Ras-associated protein 1 (Rap1), a small GTPase, attracted attention because of its involvement in several aspects of cell adhesion, including integrin- and cadherin-mediated adhesion. Yet, the role of Rap1 genes and of Rap1 effectors for angiogenesis has not been investigated. Human umbilical vein endothelial cells (HUVECs) express Rap1a and Rap1b mRNA. To determine the contribution of Rap1 activity for angiogenesis, we overexpressed Rap1GAP1, a GTPase-activating protein that inhibits Rap1 activity. Overexpression of Rap1GAP1 significantly blocked angiogenic sprouting and tube-forming activity of HUVECs as well as migration and integrin-dependent adhesion. Silencing of Rap1a, Rap1b, or both significantly blocked HUVECs sprouting under basal and basic fibroblast growth factor-stimulated conditions and reduced HUVEC migration and integrin-dependent adhesion. We found that Rap1a and Rap1b are essential for the conformational activation of beta(1)-integrins in endothelial cells. Furthermore, silencing of Rap1a and Rap1b prevented phosphorylation of tyrosine 397 in focal adhesion kinase (FAK) and vascular endothelial growth factor-induced Akt1-activation. Rap1a(-/-)-deficient and Rap1a(+/-) heterozygote mice displayed reduced neovascularization after hind limb ischemia compared with wild-type mice.

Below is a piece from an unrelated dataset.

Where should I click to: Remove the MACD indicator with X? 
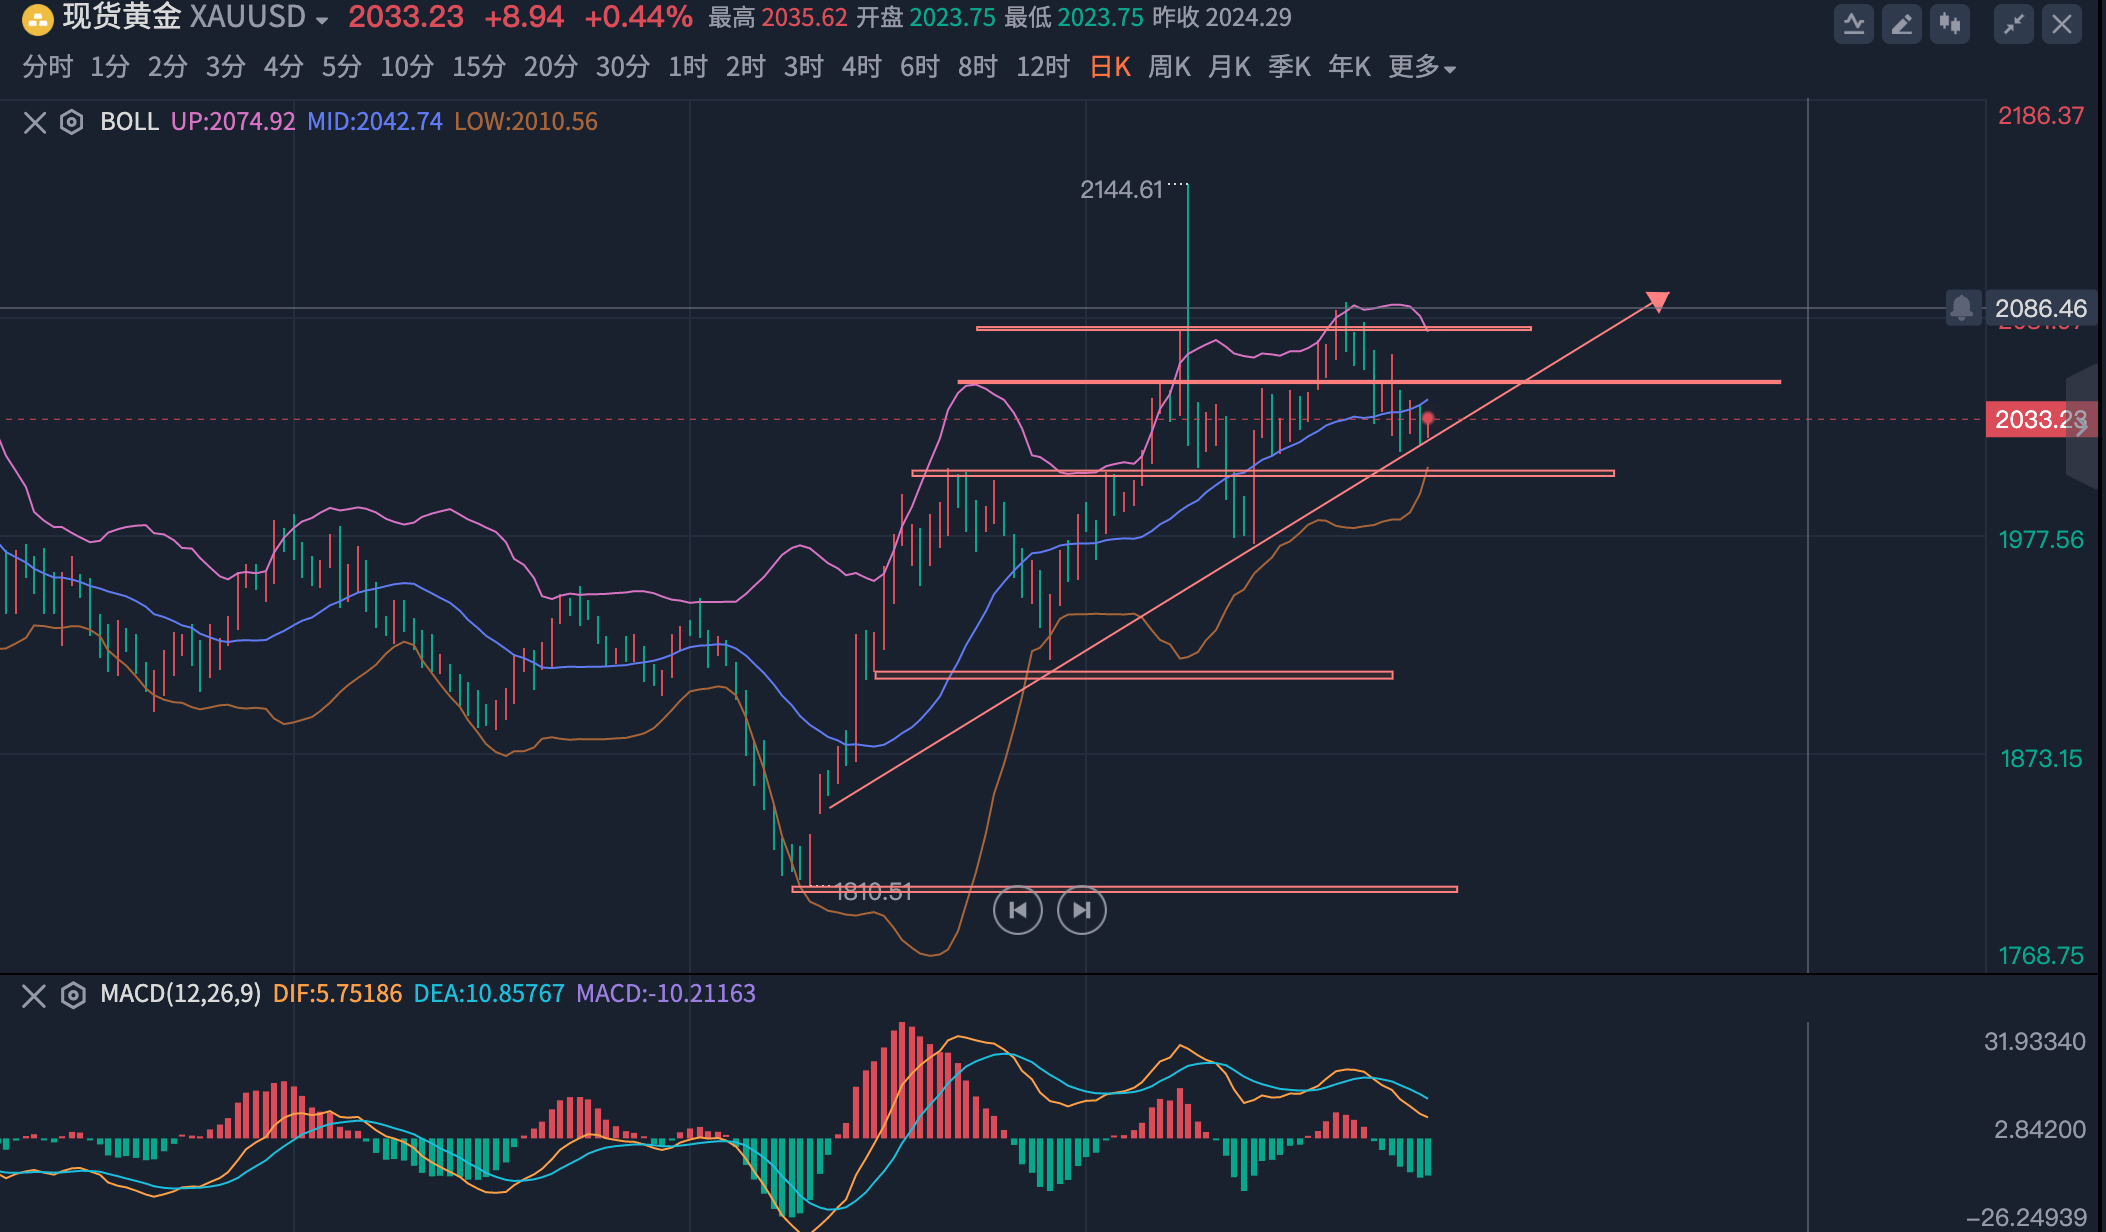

Silencing of RAPL significantly blocked the Rap1-induced sprouting of HUVECs, suggesting that the angiogenic activity of Rap1 is partly mediated by RAPL. Our data demonstrate a critical role of Rap1 in the regulation of beta(1)-integrin affinity, adhesion, and migration in endothelial cells and in postnatal neovascularization.